** Available data follows **

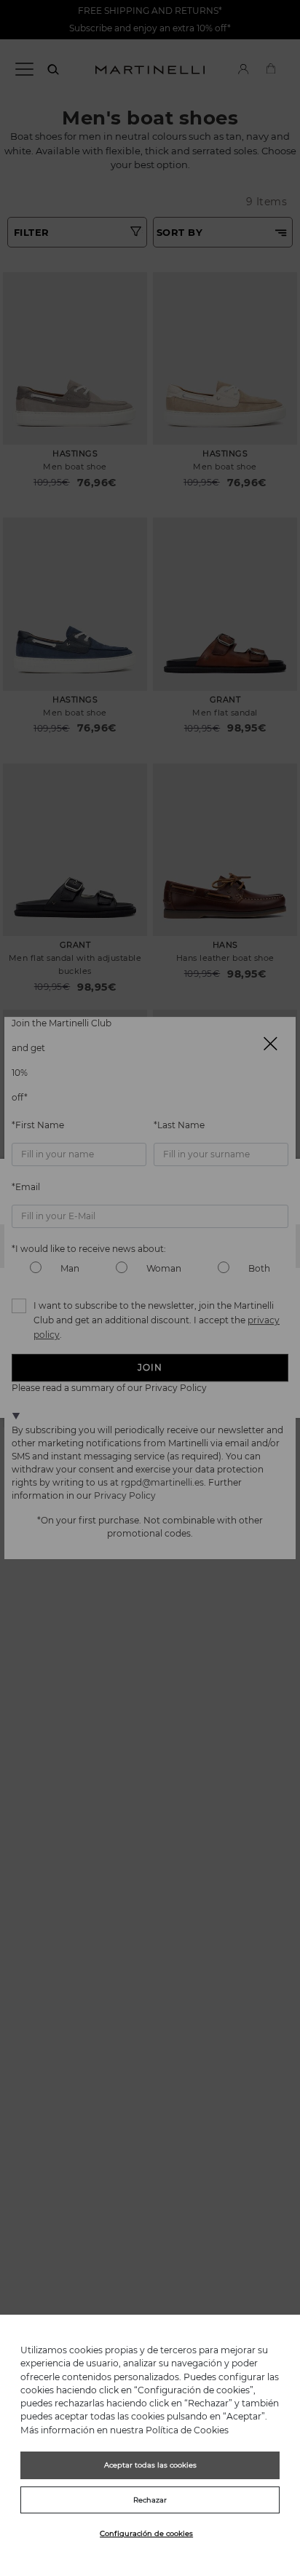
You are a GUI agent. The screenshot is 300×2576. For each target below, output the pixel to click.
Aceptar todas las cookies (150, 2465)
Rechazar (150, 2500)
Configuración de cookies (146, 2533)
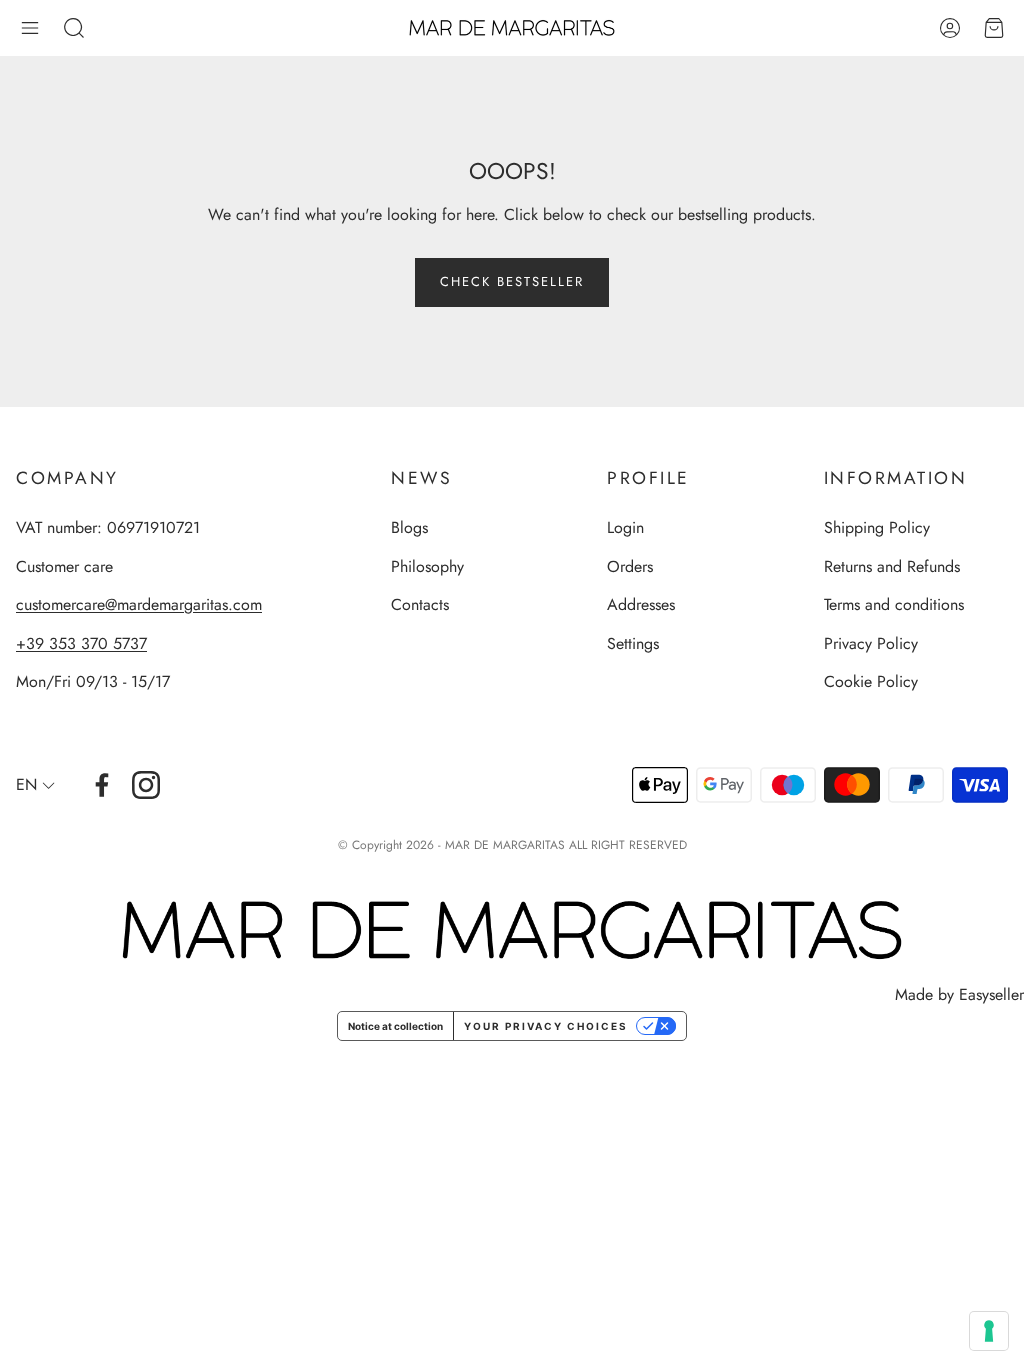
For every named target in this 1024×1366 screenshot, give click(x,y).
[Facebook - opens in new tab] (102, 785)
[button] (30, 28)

** End of Available data **
** Available data follows **

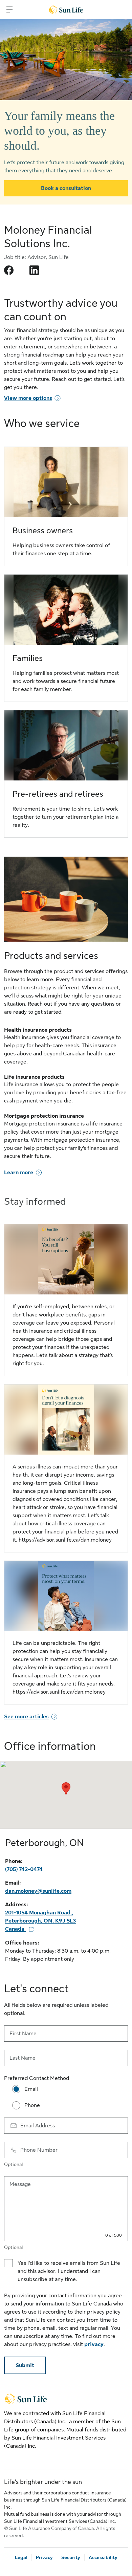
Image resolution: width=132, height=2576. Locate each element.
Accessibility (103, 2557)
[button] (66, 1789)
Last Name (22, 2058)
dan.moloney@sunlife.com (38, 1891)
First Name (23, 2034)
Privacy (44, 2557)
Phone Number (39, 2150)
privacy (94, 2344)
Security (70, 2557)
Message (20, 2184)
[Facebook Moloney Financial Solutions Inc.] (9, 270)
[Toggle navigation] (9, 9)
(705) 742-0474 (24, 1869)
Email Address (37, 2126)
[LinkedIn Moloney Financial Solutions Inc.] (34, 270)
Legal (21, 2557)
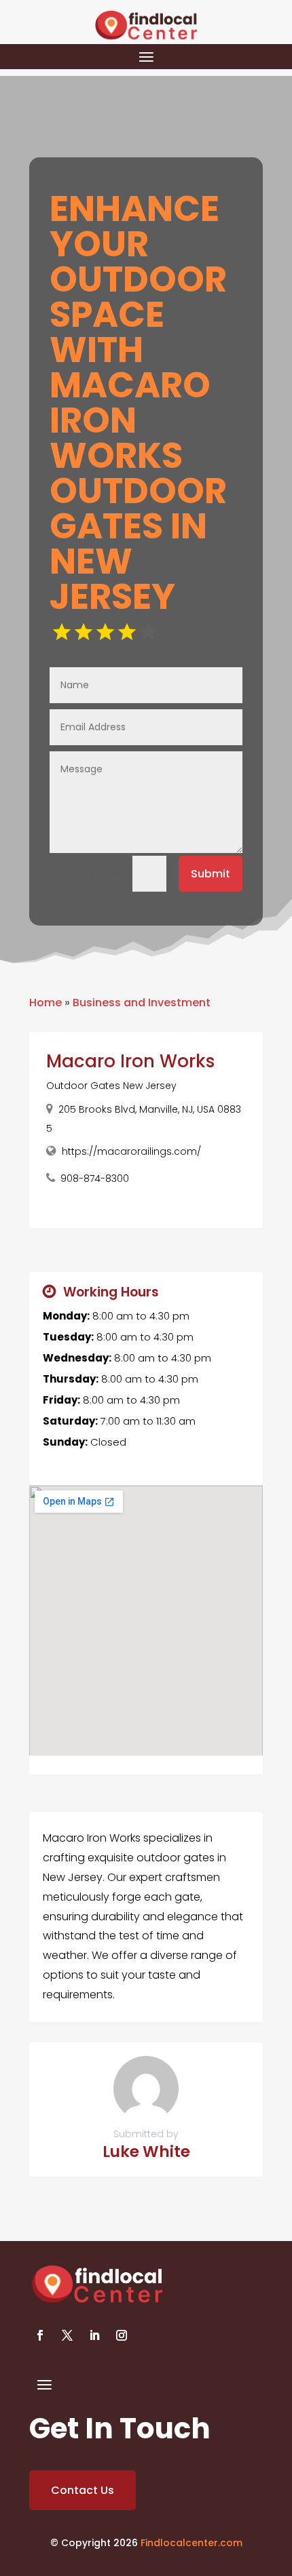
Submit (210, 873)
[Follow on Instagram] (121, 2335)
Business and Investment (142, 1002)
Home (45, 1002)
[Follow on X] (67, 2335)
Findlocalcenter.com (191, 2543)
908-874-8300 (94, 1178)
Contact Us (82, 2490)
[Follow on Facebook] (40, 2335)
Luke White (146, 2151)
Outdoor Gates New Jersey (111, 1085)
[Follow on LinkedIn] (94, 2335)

** End of Available data **
** Available data follows **

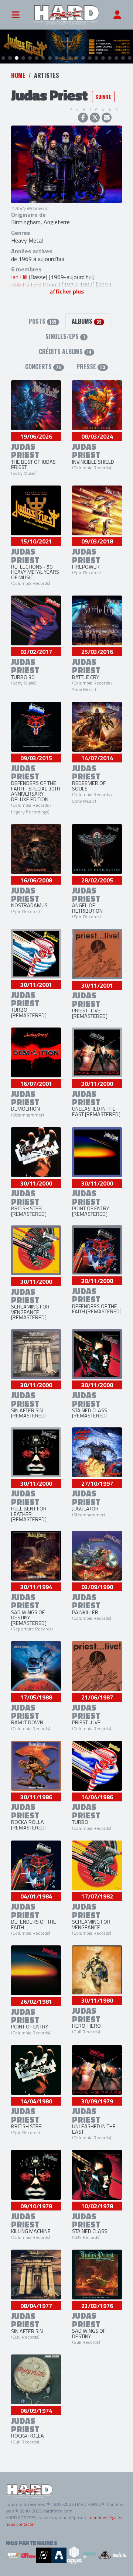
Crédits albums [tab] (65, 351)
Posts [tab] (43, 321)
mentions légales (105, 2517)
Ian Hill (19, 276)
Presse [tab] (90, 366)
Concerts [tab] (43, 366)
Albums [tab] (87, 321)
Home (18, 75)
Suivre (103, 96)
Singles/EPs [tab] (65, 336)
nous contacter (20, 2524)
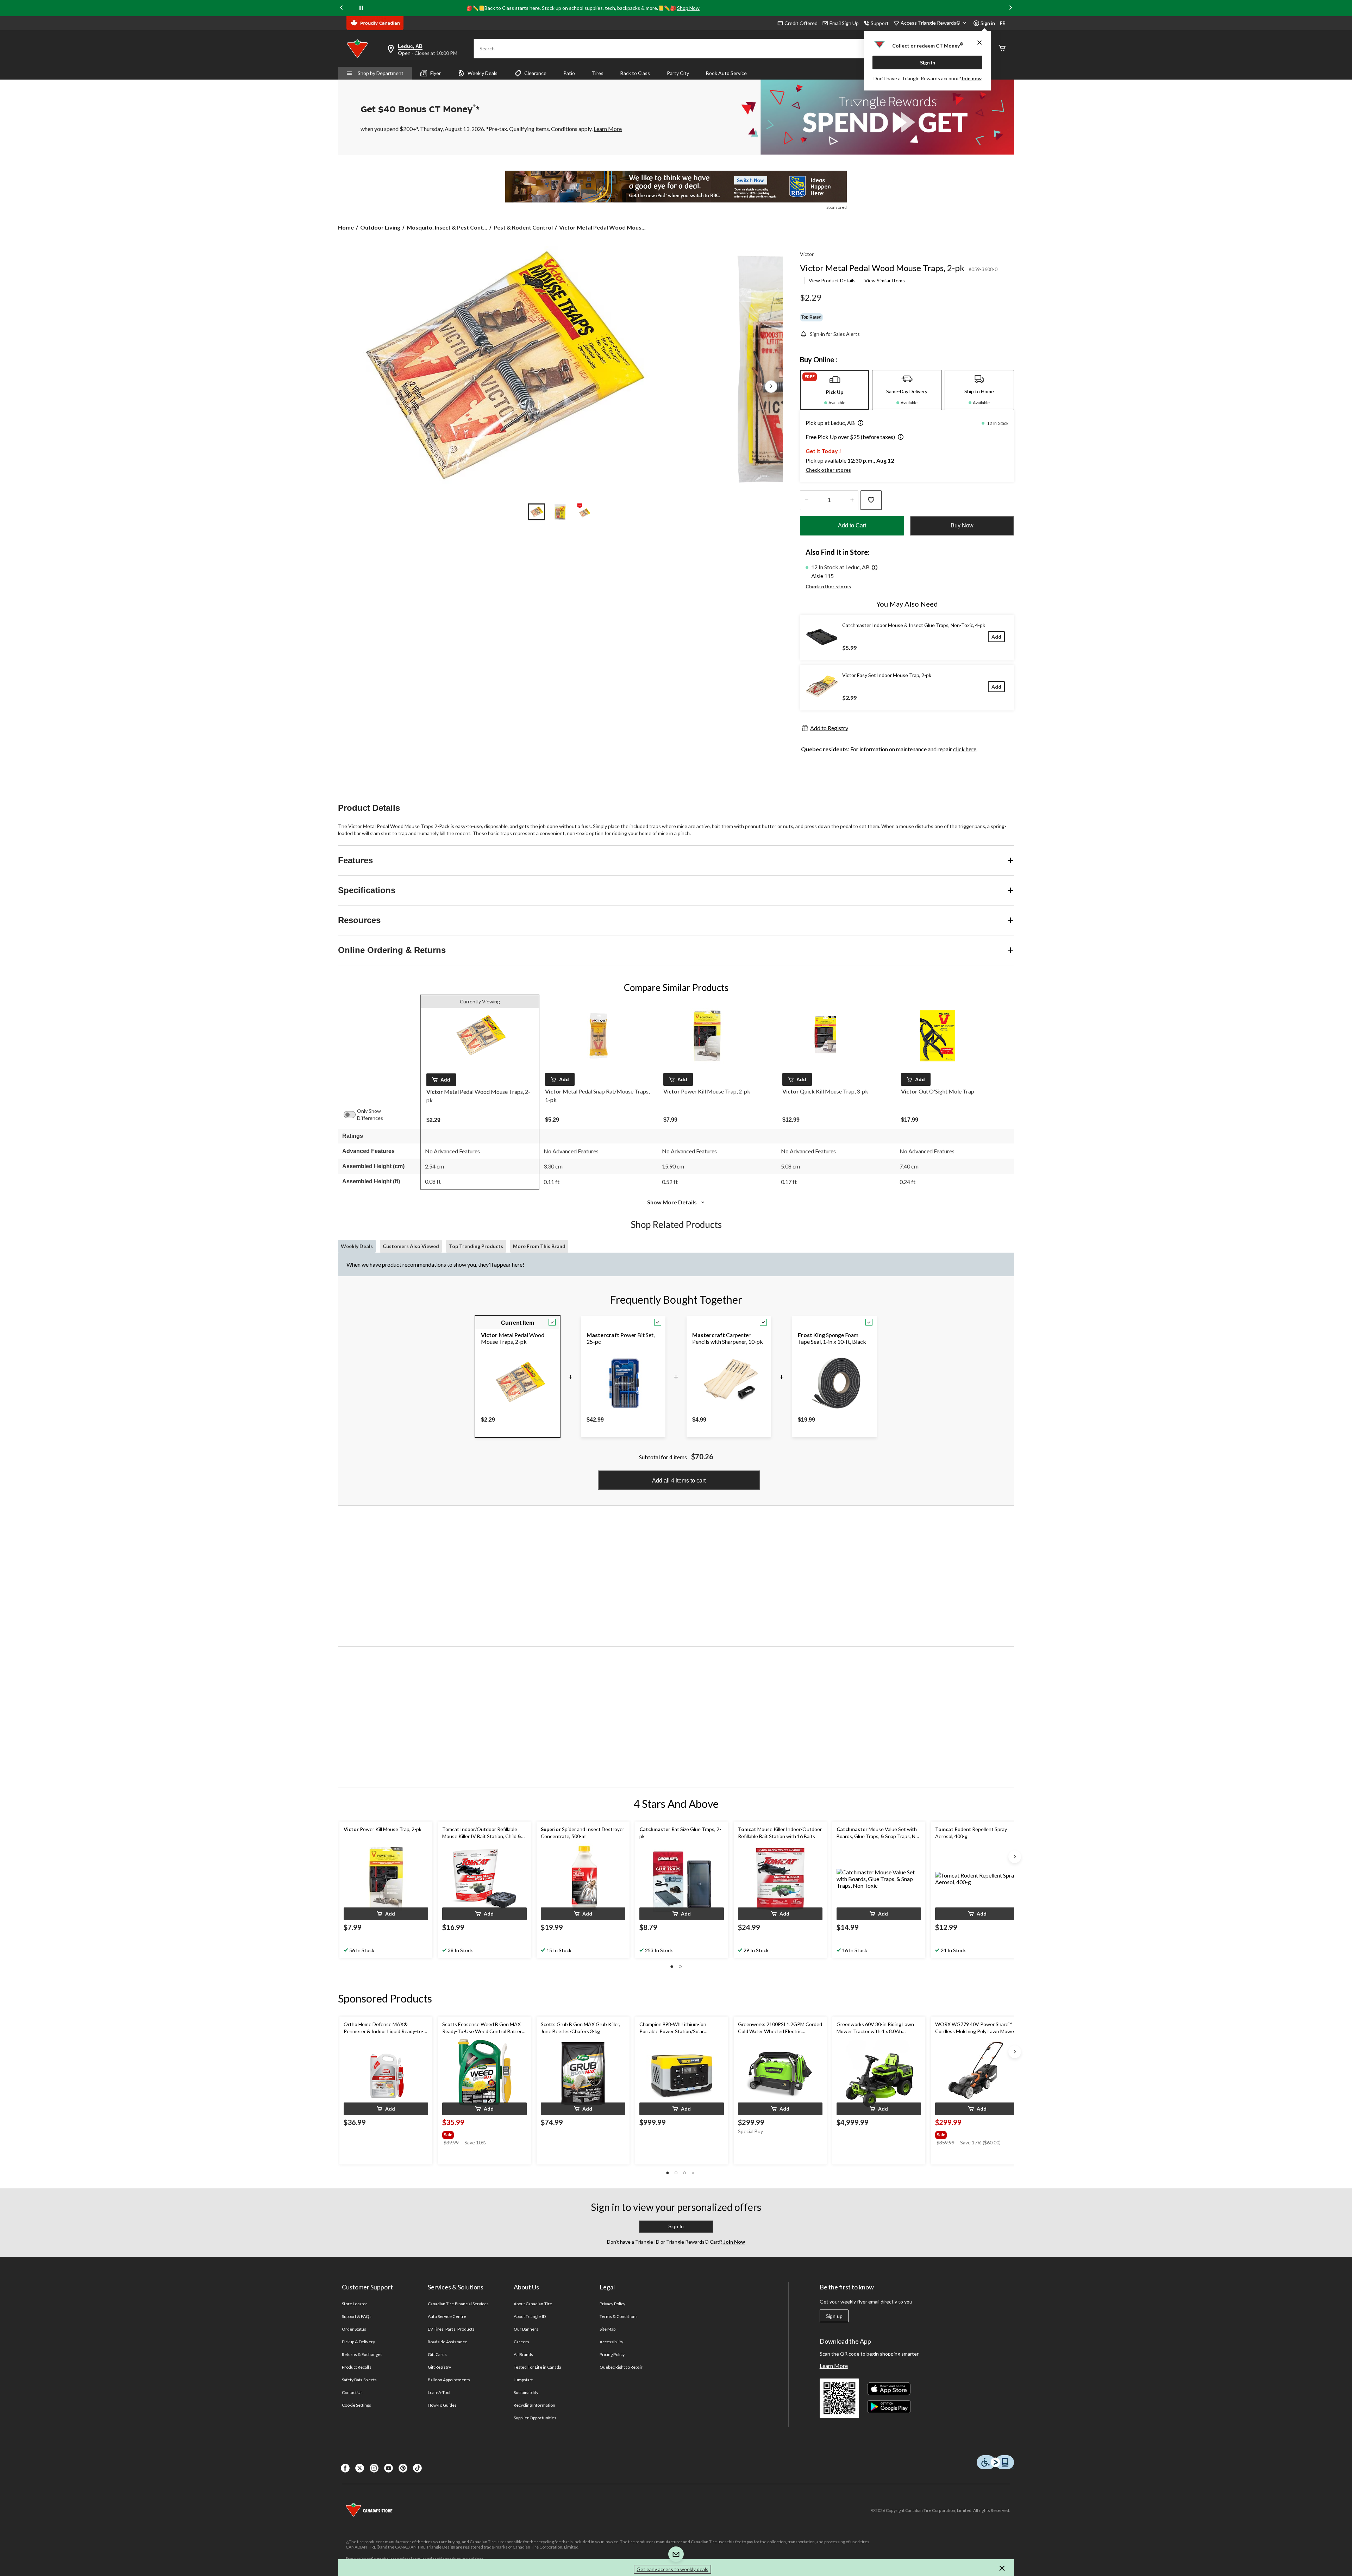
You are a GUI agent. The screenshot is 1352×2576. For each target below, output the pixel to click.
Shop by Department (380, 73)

** End of Available data **

Task item: Exact duplication is required for the lines above, from the line that contains "[Follow on X] (67, 2335)" to the line that contains "[Follow on LinkedIn] (94, 2335)", inclusive; omit all others.

Written answer:
[Follow on X] (67, 2335)
Findlocalcenter.com (191, 2543)
908-874-8300 (94, 1178)
Contact Us (82, 2490)
[Follow on Facebook] (40, 2335)
Luke White (146, 2151)
Outdoor Gates New Jersey (111, 1085)
[Follow on LinkedIn] (94, 2335)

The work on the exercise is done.